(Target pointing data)
-.-.-

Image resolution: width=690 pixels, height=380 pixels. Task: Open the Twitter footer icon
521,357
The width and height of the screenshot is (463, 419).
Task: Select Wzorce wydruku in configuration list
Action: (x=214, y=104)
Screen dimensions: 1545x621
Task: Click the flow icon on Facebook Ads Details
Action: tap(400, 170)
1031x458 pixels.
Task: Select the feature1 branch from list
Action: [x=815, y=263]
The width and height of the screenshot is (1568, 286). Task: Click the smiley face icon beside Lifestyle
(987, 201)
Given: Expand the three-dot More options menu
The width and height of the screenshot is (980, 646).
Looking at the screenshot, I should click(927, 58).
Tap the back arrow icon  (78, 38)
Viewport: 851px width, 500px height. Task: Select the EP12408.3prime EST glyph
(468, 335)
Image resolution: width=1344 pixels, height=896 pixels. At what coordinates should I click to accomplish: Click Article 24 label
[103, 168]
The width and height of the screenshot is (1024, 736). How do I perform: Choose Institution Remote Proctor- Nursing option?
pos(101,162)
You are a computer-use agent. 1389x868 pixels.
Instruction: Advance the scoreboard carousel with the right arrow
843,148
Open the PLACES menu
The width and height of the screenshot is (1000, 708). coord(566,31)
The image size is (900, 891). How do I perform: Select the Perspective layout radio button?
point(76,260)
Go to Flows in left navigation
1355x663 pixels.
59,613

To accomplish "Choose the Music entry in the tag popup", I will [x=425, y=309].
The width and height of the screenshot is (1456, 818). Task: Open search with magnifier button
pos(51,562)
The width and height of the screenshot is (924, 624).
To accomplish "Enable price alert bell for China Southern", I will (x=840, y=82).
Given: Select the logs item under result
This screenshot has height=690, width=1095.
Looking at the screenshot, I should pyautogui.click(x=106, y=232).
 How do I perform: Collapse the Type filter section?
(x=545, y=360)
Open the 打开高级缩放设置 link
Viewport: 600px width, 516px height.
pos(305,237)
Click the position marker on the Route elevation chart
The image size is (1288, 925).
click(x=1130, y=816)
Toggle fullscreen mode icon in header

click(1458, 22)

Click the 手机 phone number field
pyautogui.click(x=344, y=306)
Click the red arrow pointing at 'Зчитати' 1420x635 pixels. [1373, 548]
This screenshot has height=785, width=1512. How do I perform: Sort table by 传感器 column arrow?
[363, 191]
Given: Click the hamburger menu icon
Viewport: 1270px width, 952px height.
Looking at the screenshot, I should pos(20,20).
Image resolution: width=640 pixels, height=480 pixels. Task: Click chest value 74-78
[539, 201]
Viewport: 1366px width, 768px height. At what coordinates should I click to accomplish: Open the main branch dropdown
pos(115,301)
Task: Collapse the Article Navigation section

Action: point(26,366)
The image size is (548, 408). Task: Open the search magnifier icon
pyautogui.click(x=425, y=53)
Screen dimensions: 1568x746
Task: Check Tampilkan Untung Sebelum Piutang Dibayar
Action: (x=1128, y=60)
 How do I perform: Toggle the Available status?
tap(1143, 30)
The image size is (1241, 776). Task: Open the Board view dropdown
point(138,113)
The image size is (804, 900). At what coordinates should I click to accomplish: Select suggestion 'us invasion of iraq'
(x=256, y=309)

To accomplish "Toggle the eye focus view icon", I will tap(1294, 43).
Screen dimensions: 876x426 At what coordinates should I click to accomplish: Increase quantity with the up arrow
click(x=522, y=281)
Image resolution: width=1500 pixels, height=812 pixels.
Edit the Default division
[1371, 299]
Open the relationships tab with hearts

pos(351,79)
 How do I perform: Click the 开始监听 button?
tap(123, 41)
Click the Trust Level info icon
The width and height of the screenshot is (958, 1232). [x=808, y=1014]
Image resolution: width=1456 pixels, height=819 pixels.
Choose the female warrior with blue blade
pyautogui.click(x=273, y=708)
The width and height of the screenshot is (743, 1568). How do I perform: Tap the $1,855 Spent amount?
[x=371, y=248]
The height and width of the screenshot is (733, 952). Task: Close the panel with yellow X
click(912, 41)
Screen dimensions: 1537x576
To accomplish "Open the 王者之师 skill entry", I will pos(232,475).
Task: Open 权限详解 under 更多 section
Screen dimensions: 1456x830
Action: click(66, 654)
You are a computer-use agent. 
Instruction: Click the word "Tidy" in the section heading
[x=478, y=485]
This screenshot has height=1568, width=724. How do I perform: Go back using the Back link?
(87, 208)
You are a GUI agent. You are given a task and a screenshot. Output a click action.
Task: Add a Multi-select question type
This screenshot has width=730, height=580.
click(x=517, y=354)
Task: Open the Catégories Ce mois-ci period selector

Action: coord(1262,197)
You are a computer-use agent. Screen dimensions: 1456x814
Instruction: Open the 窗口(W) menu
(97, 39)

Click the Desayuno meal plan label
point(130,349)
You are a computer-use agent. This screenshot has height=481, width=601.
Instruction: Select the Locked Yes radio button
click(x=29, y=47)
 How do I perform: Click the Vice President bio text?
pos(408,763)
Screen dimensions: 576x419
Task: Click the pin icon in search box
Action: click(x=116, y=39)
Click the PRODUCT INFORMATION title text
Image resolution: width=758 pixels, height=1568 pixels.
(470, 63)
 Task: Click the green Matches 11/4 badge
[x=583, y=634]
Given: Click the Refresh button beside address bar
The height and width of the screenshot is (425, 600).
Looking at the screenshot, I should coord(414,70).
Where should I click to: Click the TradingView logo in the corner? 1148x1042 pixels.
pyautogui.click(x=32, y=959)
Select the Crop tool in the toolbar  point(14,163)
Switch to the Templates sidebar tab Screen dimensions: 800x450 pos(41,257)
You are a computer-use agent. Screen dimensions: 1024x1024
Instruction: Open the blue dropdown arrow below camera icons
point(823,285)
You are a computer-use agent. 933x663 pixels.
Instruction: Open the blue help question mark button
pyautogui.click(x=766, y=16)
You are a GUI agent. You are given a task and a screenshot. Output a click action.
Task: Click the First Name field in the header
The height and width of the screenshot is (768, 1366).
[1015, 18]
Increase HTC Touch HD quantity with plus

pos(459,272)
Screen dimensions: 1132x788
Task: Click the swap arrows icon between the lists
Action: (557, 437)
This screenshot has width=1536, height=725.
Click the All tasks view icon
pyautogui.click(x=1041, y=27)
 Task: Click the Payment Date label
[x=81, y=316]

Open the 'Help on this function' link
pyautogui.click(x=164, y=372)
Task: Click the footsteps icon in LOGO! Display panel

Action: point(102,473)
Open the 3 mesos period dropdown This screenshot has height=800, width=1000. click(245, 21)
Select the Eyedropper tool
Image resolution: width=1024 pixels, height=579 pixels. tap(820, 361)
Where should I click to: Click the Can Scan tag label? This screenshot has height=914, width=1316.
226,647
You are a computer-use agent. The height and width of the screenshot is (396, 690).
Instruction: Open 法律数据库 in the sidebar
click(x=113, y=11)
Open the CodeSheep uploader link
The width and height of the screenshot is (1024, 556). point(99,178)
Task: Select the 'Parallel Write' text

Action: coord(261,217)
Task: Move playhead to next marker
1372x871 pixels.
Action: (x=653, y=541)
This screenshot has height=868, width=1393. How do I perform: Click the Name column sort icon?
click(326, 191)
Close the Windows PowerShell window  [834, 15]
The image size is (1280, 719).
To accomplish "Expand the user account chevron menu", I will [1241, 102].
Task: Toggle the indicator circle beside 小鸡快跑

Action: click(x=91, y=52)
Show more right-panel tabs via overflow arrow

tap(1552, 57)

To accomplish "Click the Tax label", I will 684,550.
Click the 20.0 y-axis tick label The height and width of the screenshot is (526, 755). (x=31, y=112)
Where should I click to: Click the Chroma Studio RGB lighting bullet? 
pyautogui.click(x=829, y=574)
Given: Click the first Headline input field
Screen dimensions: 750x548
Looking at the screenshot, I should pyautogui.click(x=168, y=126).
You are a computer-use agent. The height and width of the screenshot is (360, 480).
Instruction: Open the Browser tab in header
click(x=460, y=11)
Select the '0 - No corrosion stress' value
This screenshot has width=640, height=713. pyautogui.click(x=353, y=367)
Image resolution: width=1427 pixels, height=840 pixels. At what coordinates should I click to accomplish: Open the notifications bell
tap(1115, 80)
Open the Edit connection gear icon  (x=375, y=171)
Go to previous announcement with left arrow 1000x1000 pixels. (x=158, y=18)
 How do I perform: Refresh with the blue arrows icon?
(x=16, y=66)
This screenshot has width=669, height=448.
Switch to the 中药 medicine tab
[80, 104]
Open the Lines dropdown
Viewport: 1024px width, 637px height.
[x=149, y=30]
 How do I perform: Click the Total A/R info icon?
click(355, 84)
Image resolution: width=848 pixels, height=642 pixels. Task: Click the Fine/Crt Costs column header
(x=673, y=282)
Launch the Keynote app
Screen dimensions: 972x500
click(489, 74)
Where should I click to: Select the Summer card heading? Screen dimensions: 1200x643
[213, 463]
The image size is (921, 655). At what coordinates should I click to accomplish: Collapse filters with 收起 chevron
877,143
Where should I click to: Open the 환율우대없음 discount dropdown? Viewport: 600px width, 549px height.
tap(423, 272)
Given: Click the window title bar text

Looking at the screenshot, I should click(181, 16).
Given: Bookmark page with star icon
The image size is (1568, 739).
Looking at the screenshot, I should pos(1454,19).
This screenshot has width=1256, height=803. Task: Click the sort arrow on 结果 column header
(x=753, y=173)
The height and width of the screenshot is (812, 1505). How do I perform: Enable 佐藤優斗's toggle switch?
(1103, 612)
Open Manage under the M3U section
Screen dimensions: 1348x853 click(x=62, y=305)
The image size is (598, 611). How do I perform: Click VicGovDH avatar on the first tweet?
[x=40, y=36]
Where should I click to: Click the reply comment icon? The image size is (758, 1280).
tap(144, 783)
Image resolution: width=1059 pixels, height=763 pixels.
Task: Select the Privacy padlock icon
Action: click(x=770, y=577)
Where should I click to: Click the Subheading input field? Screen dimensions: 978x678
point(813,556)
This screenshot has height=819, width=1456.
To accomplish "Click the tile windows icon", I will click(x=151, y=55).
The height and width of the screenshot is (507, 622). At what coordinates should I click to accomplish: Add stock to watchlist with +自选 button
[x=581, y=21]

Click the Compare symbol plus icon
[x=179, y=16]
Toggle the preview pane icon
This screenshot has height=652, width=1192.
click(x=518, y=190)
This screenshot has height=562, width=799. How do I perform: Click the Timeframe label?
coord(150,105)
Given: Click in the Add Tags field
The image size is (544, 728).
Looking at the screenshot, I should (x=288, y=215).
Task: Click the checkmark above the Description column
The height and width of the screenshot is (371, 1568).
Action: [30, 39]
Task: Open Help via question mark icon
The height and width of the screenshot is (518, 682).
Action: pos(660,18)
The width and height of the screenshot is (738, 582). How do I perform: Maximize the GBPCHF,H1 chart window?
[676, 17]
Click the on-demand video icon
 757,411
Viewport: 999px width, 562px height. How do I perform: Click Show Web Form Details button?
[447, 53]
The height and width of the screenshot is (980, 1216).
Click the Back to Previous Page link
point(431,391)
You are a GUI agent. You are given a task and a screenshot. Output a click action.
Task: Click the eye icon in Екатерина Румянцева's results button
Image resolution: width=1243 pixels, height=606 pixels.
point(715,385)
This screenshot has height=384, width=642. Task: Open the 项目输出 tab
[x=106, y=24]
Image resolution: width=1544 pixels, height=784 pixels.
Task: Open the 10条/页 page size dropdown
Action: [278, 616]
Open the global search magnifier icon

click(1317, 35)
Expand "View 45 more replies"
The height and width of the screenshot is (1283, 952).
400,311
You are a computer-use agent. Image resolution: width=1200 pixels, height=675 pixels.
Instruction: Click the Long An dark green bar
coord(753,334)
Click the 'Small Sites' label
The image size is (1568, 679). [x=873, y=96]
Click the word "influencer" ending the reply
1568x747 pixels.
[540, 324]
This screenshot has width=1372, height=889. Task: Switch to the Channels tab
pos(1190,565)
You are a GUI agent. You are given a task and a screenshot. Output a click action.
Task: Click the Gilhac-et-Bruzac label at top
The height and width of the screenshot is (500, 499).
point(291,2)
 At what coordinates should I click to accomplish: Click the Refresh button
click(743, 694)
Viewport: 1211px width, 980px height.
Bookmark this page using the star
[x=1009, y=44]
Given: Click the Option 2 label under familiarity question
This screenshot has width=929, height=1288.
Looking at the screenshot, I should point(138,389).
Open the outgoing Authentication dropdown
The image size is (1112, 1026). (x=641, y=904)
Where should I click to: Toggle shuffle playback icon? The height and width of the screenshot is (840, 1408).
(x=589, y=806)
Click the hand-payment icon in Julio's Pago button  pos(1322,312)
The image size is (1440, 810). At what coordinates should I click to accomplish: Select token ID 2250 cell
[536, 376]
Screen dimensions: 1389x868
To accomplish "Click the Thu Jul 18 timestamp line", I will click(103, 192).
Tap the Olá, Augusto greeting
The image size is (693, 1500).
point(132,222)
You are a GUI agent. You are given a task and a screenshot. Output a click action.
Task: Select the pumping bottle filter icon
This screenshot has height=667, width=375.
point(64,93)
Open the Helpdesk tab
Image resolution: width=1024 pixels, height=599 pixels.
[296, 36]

-.-.-

# EXERCISE PROMPT
Could you output the rows starting with the line containing "Where should I click to: Click the reply" and going on through the line containing "will click(x=151, y=55).", exactly as they appear?

# TASK SOLUTION
Where should I click to: Click the reply comment icon? The image size is (758, 1280).
tap(144, 783)
Image resolution: width=1059 pixels, height=763 pixels.
Task: Select the Privacy padlock icon
Action: click(x=770, y=577)
Where should I click to: Click the Subheading input field? Screen dimensions: 978x678
point(813,556)
This screenshot has height=819, width=1456.
To accomplish "Click the tile windows icon", I will click(x=151, y=55).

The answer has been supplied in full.